15 year old male with no past medical history brought in by EMS after being found unresponsive at home by his father. His mother reports that he had called her at work prior to his father coming home and was complaining of a headache. His parents deny any previous history of drug or alcohol use. They also deny any use of medications by anyone in the household. Initial vital signs were: BP 106/64 RR 16 HR 68 O2 98% on NRB and Temp of 98.4 F. Physical exam reveals a well developed well nourished adolescent male, obtunded with a GCS of 6, but no obvious signs of trauma. His initial ABG revealed: H pH 7.3, PaCO2 31.8, PaO2 40.9 mmHg, HCO3 16, SaO2 72%, and SBE -8.5. What does this patient have?
Carbon monoxide is a product of incomplete combustion or organic matter due to insufficient oxygen supply to enable complete oxidation of carbon dioxide. CO is often produced by older motor vehicles and other gasoline powered tools, heaters, and cooking equipment. Carbon monoxide causes adverse effects in humans by combining with hemoglobin to form carboxyhemoglobin. CO has approximately a 250 times stronger affinity for hemoglobin than oxygen, thereby reducing the oxygen carrying capacity, delivery, and utilization of oxygen by the body thus causing tissue hypoxia. Since hemoglobin is a tetramer there are four possible locations for oxygen to bind. The binding of CO at one of these sites increases the oxygen affinity at the remaining sites causing the hemoglobin molecule to retain oxygen molecules that would otherwise be release to the tissues. This causes the oxygen dissociation curve to shift to the left. Fetal hemoglobin has an even higher affinity for CO than maternal hemoglobin and so maternal carboxyhemoglobin does not accurately reflect the level of hypoxia in the fetus.
Symptoms of CO poisoning include lightheadedness, confusion, headache, blurry vision, exertional dyspnea, vertigo, nausea, vomiting, fatigue, and flu like symptoms. A cherry red color has typically been described as a classic finding in CO poisoning- however, this is typically a post mortem finding. More significant exposures can lead to significant toxicity of the CNS and heart and even death. The carbon monoxide tolerance level for any person is altered by several factors including activity level, pre existing cerebral or cardiovascular disease, cardiac output, anemia, sickle cell disease, hematologic disorders, barometric pressure, and metabolic rate.

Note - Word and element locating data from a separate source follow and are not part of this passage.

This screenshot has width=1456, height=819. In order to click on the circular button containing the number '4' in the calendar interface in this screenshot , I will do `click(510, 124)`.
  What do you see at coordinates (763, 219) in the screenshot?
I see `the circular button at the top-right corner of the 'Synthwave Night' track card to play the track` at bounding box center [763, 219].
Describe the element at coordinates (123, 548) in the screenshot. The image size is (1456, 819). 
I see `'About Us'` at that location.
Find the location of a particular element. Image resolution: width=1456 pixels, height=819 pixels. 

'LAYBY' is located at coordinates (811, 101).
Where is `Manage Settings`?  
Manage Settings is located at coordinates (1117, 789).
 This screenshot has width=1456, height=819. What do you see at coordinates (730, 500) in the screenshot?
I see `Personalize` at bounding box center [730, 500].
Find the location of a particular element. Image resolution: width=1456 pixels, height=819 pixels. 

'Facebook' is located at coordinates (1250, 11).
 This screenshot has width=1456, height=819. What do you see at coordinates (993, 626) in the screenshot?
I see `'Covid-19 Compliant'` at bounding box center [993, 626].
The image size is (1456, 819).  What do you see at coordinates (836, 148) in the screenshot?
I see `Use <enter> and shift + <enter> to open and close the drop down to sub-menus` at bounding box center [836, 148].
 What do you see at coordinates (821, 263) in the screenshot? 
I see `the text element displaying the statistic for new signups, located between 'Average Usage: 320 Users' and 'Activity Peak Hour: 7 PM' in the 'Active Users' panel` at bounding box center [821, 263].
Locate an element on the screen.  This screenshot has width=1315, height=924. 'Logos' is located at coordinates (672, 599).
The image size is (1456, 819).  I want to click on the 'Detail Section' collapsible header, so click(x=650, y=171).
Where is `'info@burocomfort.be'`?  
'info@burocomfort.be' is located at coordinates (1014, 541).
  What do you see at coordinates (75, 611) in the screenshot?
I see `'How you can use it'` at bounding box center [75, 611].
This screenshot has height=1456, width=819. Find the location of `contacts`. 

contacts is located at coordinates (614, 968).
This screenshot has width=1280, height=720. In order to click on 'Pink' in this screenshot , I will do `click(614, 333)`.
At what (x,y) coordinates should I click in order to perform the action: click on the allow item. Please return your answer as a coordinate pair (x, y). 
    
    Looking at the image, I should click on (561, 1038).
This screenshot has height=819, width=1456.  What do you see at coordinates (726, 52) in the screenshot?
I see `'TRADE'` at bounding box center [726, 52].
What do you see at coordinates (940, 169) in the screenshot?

In the ED having a high level of suspicion is most important. Pulse oximetry is not a reliable source for evaluating patients with suspected Co poisoning. Peripheral cooximetry is available to assess Co levels. The best way to detect CO is via a blood gas. VBG is sufficient for checking level of carboxyhemoglobin. Normal carboxyhemoglobin levels in the body range from 1-2% in non smokers and 5-10% in smokers. At levels of 10-20% patients typically have flu like symptoms, nausea, fatigue, and headaches. At 30% severe headache and impaired judgment are typical. By the time levels of 40 -50% are reached patients suffer from confusion, and loss of consciousness. This is the considered the minimum level for lethality. 60-70% cause seizures and cardiovascular collapse.
Management of carbon monoxide poisoning begins with removal from the source. 100% oxygen administered by face mask should be started as soon as the diagnosis is suspected. Hyperbaric oxygen as a treatment for CO toxicity has been controversial among the community of toxicologists but is largely recommended is several specific situations. Any evidence of end organ damage (i.e LOC, seizures, AMS, visual changes, myocardial ischemia and dysrthymias, and persistent symptoms after treatment) are considered indications for hyperbaric oxygen treatment. CO levels greater than 25% or greater than 15% in pregnant women or children are also indications for hyperbaric treatment. HBO is initiated primarily to decrease delayed neurologic sequelae. It displaces CO from myoglobin and cytochrome oxidase in tissues more rapidly than oxygen alone. This therefore improves oxygen delivery to tissues. Patients who receive HBO within the first six hours after exposure do better than those who receive it later.